WHAT THIS TASK INVOLVES:
Your task is to reproduce exactly the lines from the line with "Click the 20% income tax cell" through the end of the records below.

[Extracted data entries]
┌────────

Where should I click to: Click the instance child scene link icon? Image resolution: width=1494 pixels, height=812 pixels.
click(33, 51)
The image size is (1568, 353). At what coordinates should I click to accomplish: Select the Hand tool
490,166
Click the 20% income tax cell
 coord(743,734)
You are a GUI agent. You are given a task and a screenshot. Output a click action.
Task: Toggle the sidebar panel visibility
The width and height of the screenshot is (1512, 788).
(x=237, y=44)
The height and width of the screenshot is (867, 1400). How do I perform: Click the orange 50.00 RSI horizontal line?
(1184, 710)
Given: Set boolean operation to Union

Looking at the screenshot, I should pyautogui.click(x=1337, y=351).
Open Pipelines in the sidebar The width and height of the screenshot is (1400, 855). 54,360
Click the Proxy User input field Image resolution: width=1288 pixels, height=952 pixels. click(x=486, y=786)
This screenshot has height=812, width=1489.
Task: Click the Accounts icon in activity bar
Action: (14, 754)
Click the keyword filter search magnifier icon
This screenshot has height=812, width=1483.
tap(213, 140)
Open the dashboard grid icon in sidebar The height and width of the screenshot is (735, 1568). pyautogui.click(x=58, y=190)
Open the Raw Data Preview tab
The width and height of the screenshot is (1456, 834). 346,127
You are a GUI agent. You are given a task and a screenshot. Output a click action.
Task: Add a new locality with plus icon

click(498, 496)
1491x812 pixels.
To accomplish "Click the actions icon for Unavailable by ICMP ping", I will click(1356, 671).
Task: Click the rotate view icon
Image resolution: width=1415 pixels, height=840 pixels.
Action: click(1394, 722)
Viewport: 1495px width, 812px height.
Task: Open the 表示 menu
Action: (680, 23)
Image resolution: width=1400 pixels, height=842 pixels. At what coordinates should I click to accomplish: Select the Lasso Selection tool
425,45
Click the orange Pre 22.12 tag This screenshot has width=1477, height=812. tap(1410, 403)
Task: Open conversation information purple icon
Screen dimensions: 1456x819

└────────

PROBLEM SOLUTION:
Click the 20% income tax cell
 coord(743,734)
You are a GUI agent. You are given a task and a screenshot. Output a click action.
Task: Toggle the sidebar panel visibility
The width and height of the screenshot is (1512, 788).
(x=237, y=44)
The height and width of the screenshot is (867, 1400). How do I perform: Click the orange 50.00 RSI horizontal line?
(1184, 710)
Given: Set boolean operation to Union

Looking at the screenshot, I should pyautogui.click(x=1337, y=351).
Open Pipelines in the sidebar The width and height of the screenshot is (1400, 855). 54,360
Click the Proxy User input field Image resolution: width=1288 pixels, height=952 pixels. click(x=486, y=786)
This screenshot has height=812, width=1489.
Task: Click the Accounts icon in activity bar
Action: (14, 754)
Click the keyword filter search magnifier icon
This screenshot has height=812, width=1483.
tap(213, 140)
Open the dashboard grid icon in sidebar The height and width of the screenshot is (735, 1568). pyautogui.click(x=58, y=190)
Open the Raw Data Preview tab
The width and height of the screenshot is (1456, 834). 346,127
You are a GUI agent. You are given a task and a screenshot. Output a click action.
Task: Add a new locality with plus icon

click(498, 496)
1491x812 pixels.
To accomplish "Click the actions icon for Unavailable by ICMP ping", I will click(1356, 671).
Task: Click the rotate view icon
Image resolution: width=1415 pixels, height=840 pixels.
Action: click(1394, 722)
Viewport: 1495px width, 812px height.
Task: Open the 表示 menu
Action: (680, 23)
Image resolution: width=1400 pixels, height=842 pixels. At what coordinates should I click to accomplish: Select the Lasso Selection tool
425,45
Click the orange Pre 22.12 tag This screenshot has width=1477, height=812. tap(1410, 403)
Task: Open conversation information purple icon
Screen dimensions: 1456x819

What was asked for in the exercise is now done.